# TEXT SECTION
++++++++++
Driving Prosperity Through Technological Innovation

Building prosperity through scientific research, engineering expertise, and technological innovation. That was—and continues to be—the fundamental purpose of Alberta Innovates.

Canada’s first provincial research body, it was created in 1921 to support economic growth and improve life for rural and urban Albertans.

Back then, the organization was named the Scientific and Industrial Research Council of Alberta, and it was the first research council in Canada. Early projects were guided by a five-member advisory panel that included four APEGA engineering and geoscience professionals—Jean Cote, John Stirling, Norman Pitcher, PhD, and John Allan, PhD—with University of Alberta president Henry Marshall Tory as the chair.

Dr. Allan, a geologist, conducted the first mapping of Alberta’s mineral and energy resources.

Much of the council’s initial research focused on coal and oil sands development. Professor Edgar Stansfield, a chemical engineer, explored new markets for coal. Karl Clark, PhD, P.Eng.—a chemist as well as an APEGA member—investigated the use of oil sands for paving.


The council’s work halted in the 1930s because of the Great Depression, but it resumed in 1942. Soon came one its most noted achievements: construction of the Bitumount pilot plant in 1944, where Clark pioneered hot water extraction methods.

Clark’s Bitumount work would eventually lead to the commercialization of Fort McMurray’s oil sands deposits.
++++++++++
# SUPPLIED INFORMATION
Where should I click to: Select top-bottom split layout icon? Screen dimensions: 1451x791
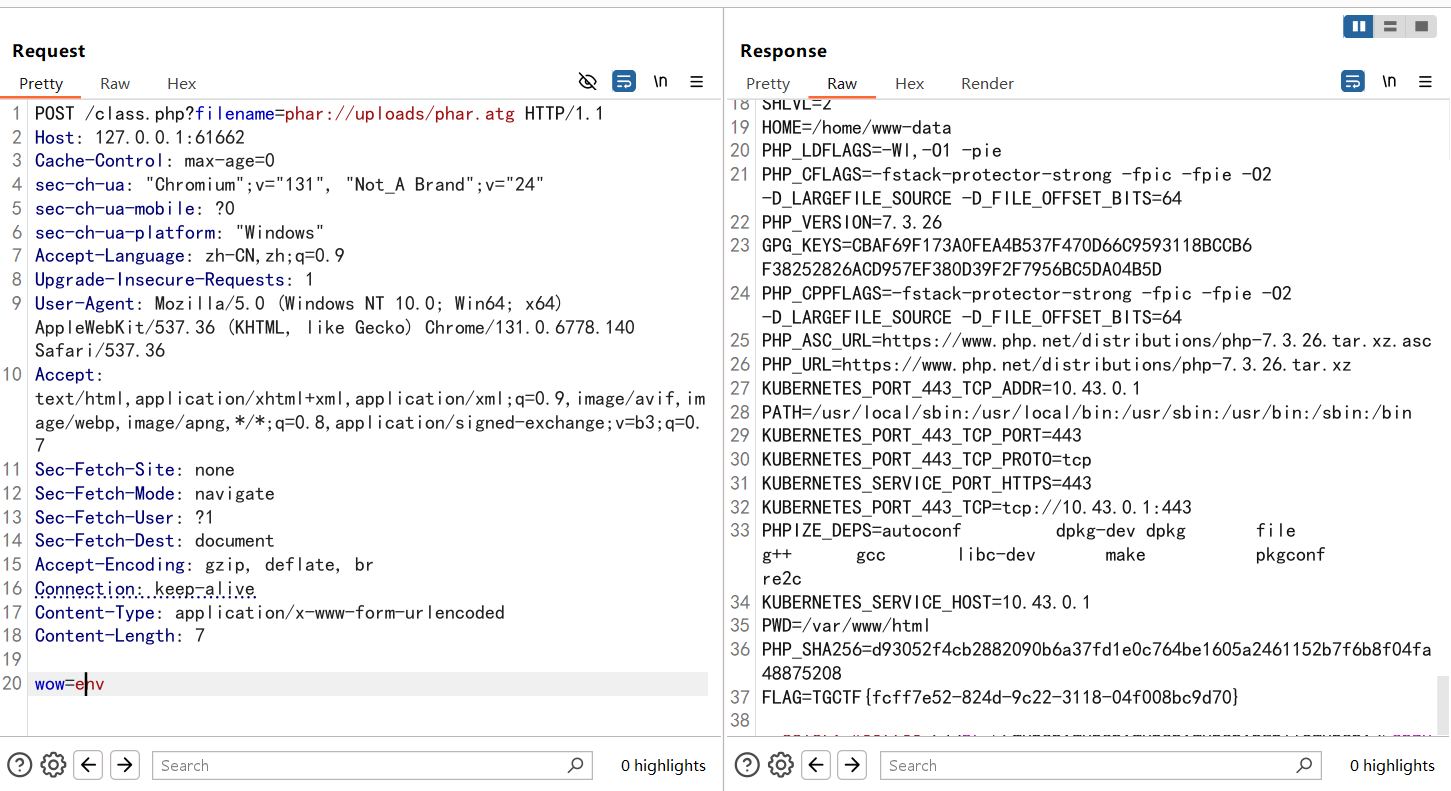tap(1390, 27)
++++++++++
# DIRECTIVE 1
Reproduce the stretch of the Alberta Innovates history from "Driving Prosperity Through" through "and energy resources.".
# DIRECTIVE 2
Render this sentence from the Alberta Innovates history in Spanish: "Dr. Allan, a geologist, conducted the first mapping of Alberta’s mineral and energy resources."
# DIRECTIVE 3
Take the Alberta Innovates history further, picking up after its last sentence.

# TASK RESPONSE 1
Driving Prosperity Through Technological Innovation

Building prosperity through scientific research, engineering expertise, and technological innovation. That was—and continues to be—the fundamental purpose of Alberta Innovates.

Canada’s first provincial research body, it was created in 1921 to support economic growth and improve life for rural and urban Albertans.

Back then, the organization was named the Scientific and Industrial Research Council of Alberta, and it was the first research council in Canada. Early projects were guided by a five-member advisory panel that included four APEGA engineering and geoscience professionals—Jean Cote, John Stirling, Norman Pitcher, PhD, and John Allan, PhD—with University of Alberta president Henry Marshall Tory as the chair.

Dr. Allan, a geologist, conducted the first mapping of Alberta’s mineral and energy resources.

# TASK RESPONSE 2
El Dr. Allan, geólogo, realizó el primer mapeo de los recursos minerales y energéticos de Alberta.

# TASK RESPONSE 3
As the province evolved, the council adapted its programs to address the issues of the day. Through the 1950s and beyond, researchers were called upon to study everything from water fluoridation to weather modification to the feasibility of smelting iron ore deposits near Peace River. Solar and wind energy were studied in the 1970s. In the mid-1980s, an electronics test centre and biotechnology pilot plant opened, followed by an engineered wood composites plant.

With nearly a century of achievements to its credit, Alberta Innovates continues today to be committed to solving industrial challenges and driving new ideas forward through targeted funding programs and collaborations with industry, government, and academia.

Areas of focus include clean energy, agriculture, forestry, food production, healthcare, and artificial intelligence.

Just like they were in the beginning, geoscientists and engineers are leading the organization—and Alberta—to success.


A scientist with the council conducts infrared gas testing in 1961.

Provincial Archives PA3015.2



Candice Paton, P.Eng., Alberta Innovates’ executive director for clean energy, explains her work in areas of energy storage, carbon capture, bioenergy, and clean power.


Did You Know?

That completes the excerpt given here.